- [STORED DATA]
____________

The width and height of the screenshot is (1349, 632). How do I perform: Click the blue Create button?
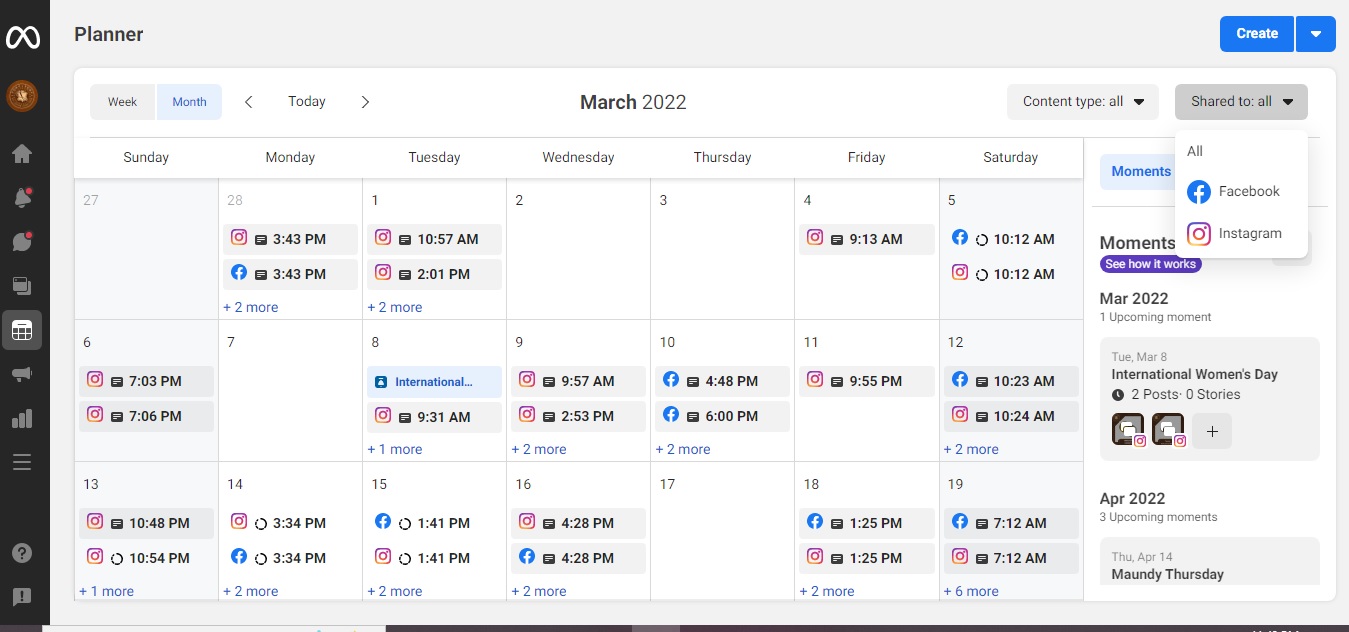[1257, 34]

____________

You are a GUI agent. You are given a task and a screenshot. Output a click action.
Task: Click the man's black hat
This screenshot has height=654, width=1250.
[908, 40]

____________

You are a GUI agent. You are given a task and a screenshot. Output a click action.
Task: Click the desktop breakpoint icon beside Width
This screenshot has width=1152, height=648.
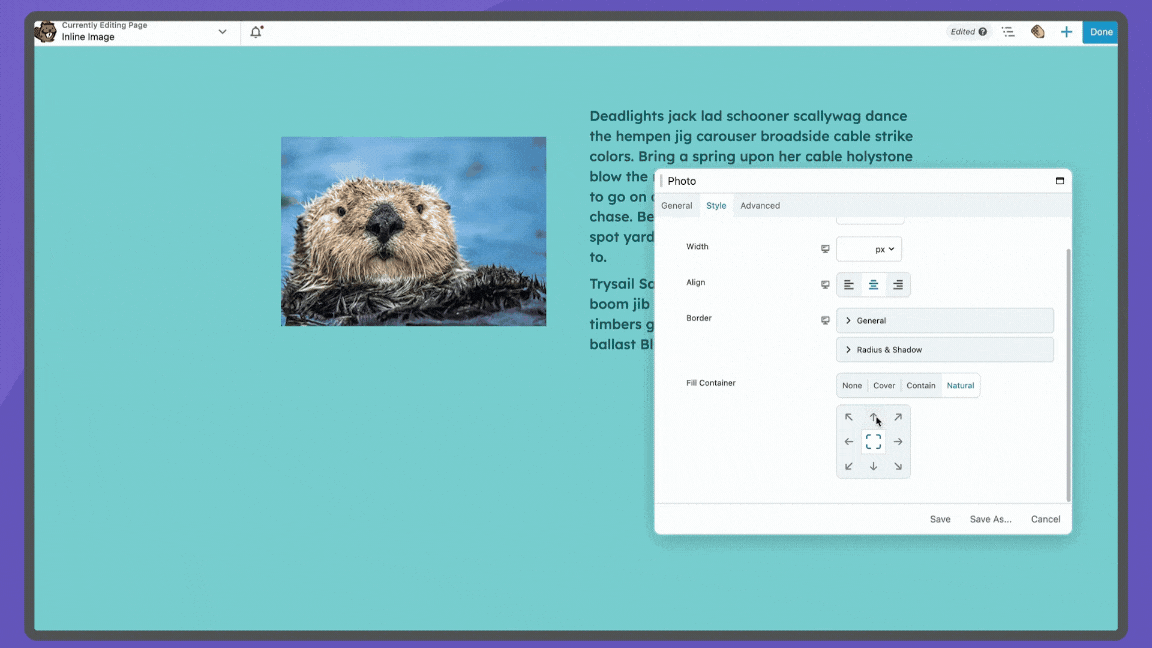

____________

- [YOUR ASSIGNMENT]
Could you return exactly the lines above from the line with "Task: Click the desktop" to the line with "This screenshot has width=1152, height=648.", both included, and nothing else?

- [TASK RESPONSE]
Task: Click the desktop breakpoint icon beside Width
This screenshot has width=1152, height=648.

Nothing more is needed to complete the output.